君の身体をもっと、もっと愛撫すればよかったのか?
それとも、俺のキスが悪かったのか? 口の臭いがしたのだろうか?
いや、それはないはずだ。俺は夜の営みをする前にはキチンと歯磨きは念入りにしていたし、エチケットケアだってしていた。

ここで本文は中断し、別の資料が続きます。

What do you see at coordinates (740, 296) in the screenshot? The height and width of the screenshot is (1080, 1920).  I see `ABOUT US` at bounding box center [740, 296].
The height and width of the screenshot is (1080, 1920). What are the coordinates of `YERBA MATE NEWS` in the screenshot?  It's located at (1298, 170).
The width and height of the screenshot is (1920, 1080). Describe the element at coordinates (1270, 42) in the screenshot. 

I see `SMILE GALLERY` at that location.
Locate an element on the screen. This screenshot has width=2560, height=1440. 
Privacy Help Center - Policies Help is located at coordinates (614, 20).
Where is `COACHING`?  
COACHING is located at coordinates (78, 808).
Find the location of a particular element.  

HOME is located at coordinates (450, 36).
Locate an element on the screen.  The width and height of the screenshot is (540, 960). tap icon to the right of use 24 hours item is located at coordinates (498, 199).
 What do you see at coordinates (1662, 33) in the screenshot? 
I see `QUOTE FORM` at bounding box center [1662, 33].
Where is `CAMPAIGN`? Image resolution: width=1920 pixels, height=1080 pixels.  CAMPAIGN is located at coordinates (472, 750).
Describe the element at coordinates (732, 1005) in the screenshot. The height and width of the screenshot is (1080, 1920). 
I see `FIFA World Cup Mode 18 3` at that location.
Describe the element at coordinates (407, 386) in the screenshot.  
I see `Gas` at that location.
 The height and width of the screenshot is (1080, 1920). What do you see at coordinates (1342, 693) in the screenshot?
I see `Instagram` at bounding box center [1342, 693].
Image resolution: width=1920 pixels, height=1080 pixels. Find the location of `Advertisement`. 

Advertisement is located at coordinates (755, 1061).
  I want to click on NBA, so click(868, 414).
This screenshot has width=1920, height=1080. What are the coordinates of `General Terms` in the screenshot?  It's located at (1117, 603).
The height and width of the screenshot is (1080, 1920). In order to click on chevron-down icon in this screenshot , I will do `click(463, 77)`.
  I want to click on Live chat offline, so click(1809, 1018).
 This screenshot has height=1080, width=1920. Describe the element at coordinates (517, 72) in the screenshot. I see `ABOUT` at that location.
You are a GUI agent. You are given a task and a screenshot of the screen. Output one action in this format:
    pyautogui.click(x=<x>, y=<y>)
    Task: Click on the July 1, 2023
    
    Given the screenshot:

それに若い時から現在に至って俺のキスが嫌だって言う女性はいなかった。
「俺の何が不服なんだ…」
「あなたは子供達には優しいわ。でも、私の心までは満たせなかったの」
「え」
やはり、身体の相性かあ。いや、心の相性?
「あなたが欲しかったのは、あの子達の母親になってくれる人です。 やっぱり、私はあの子達の母親にはなれません。離婚してください」
「大丈夫だよ。そのうち、あの子達も君になついてくれるから」
「ごめんなさい、私のお腹には彼の子供がいるんです」
「え……」
離婚の原因は妻の浮気だった―ー―ー。
しかも、妻のお腹には浮気相手の子供がいるーーーー。
俺に落ち度があるとするなら、妻との間に子供を作ろうとしなかったことだ……。
俺はすでに書かれた妻の名前の隣欄から順に向かって名前、住所、その他必要項目を書いた後、妻に言われるままにハンコを押した――――ーーーー。
これで3度目の離婚が成立した――――――ーーーーー。